Through it all, I wrote. It was what I knew how to do. The only thing I wanted to do. A year after my husband’s death, I had a manuscript and a book contract for my first novel, The Chin Kiss King. Later, when grief visited again, I placed the proverbial butt in the proverbial desk chair and got lost in other book-length projects. The arduous work provided me with a strange sense of comfort. More than that, it gave me control, or at least the semblance of it, at a time when I was surrounded by incomprehensible chaos.
Writing heals, this I know, but I think it heals in different ways for different people. That’s why grief counselors sometimes recommend keeping a grief journal. The act of putting pain into words can initially stir up strong emotions, but it can also double as an escape valve. An acquaintance, who journaled almost daily after the death of her husband, confided that she often got very angry — at him, at her circumstances, at other couples she knew — when she scribbled in her notebook. That feeling, however, would eventually give way to relief. She wrote for herself, about whatever popped into her head, without concern for punctuation or grammar. It didn’t have to make sense as long as she got it out of her system.
Writing a book, of course, is different. A novel needs character arcs, plots and subplots, scene and sentence structure. You hope for an audience and work towards a manuscript that is compulsively readable. Nevertheless, writing a novel can provide the same kind of release as grief journaling even if the story itself doesn’t involve the death of a loved one. While revising Dulcinea with my agent, it occurred to me that, in some ways, the profession of writing has helped me understand, and clarify, the process of grieving.
In grief, as in writing, the journey to the finish line, if there exists such a thing, is long and circuitous. You have good days and you have horrible, awful, very dark days. Either way you must push forward, you must trust movement, even if it’s not linear. It’s true what they say: The only way out is through.

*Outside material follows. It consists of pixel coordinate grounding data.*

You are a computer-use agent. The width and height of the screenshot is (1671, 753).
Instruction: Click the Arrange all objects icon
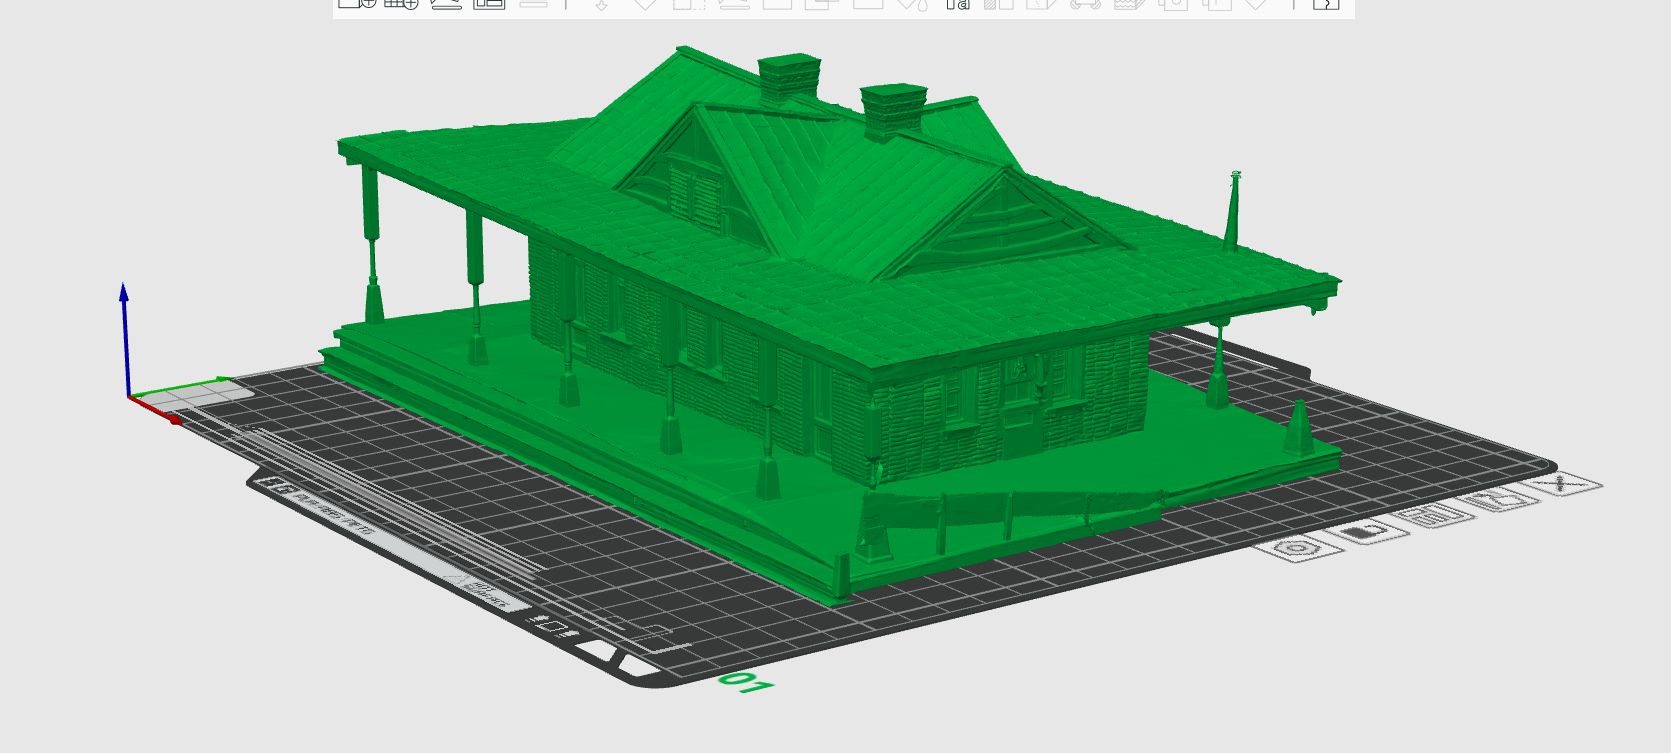[489, 4]
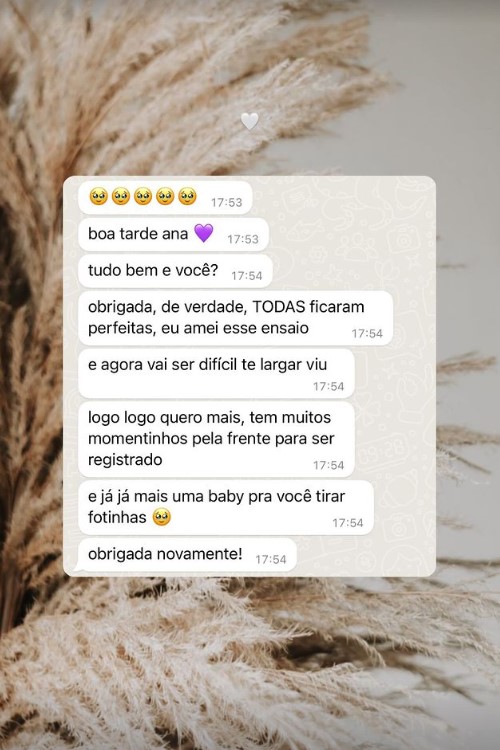Tap the 'mais uma baby' message bubble
This screenshot has height=750, width=500.
point(226,507)
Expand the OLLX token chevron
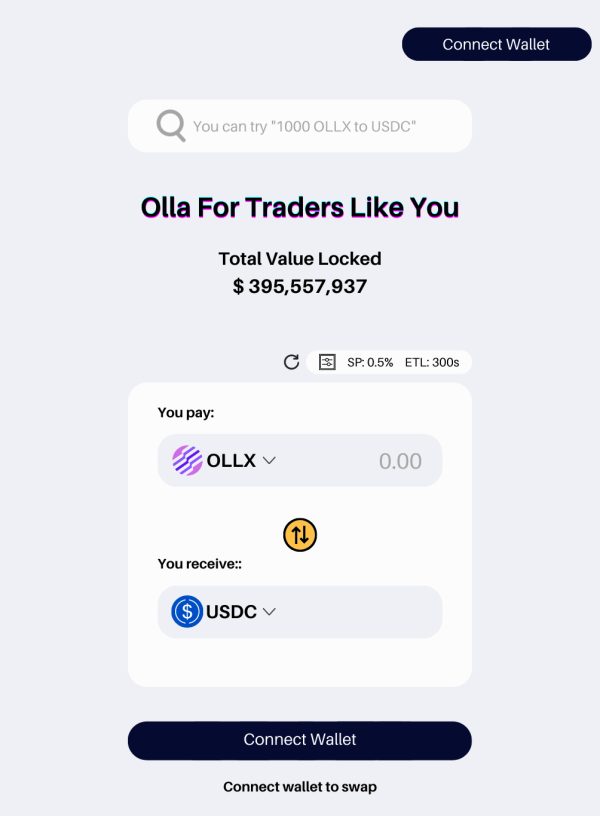 (269, 461)
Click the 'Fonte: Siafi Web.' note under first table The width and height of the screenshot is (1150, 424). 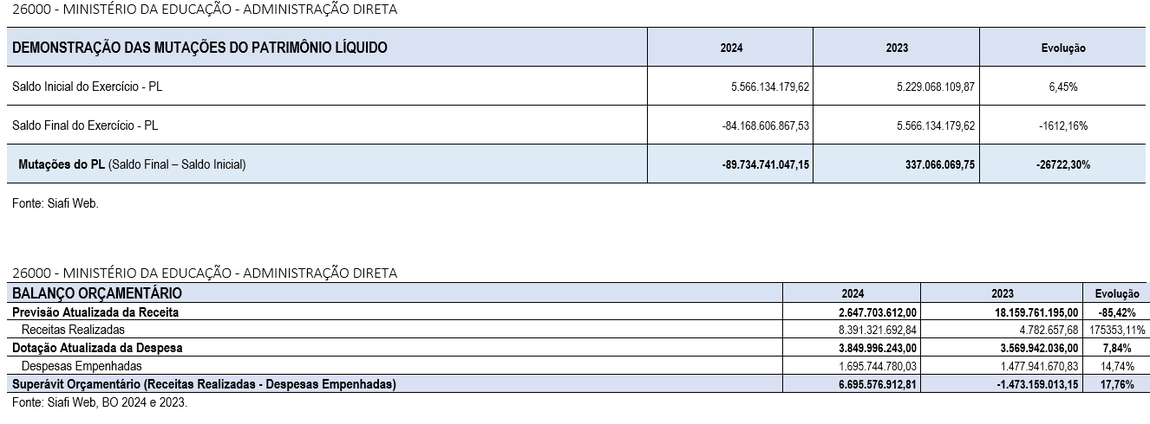click(x=55, y=203)
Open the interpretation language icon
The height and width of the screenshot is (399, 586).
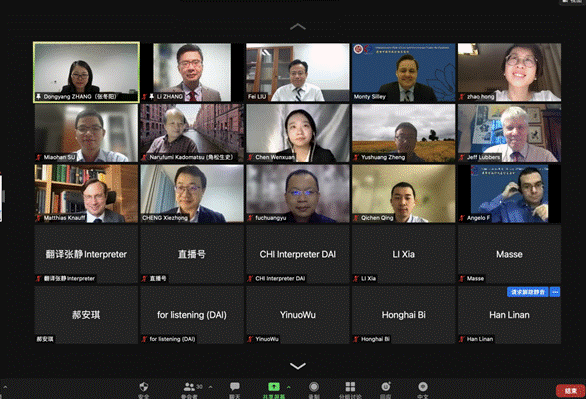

What’s more, both writing and grieving require you to navigate overwhelming negative feelings and a ton-load of second-guessing. Sadness and insecurity are rough undertows. I’ve never experienced grief without a lingering hangover of guilt. I’ve never submitted a piece of writing without questioning my skills. But I’ve learned to sit with the contradiction, knowing it to be fleeting.
I’ve also learned that, whether muddling through a chapter or through the fifth month of unbearable loss, I must mend, sew, and cobble together disparate parts to make an outwardly seamless whole. It’s exhausting, this making and repairing, and I wouldn’t wish such onerous labor on anyone.
In the end, however, both writing and grieving have made me a much more resilient woman, and that’s not such a bad byproduct of all that doubt and pain.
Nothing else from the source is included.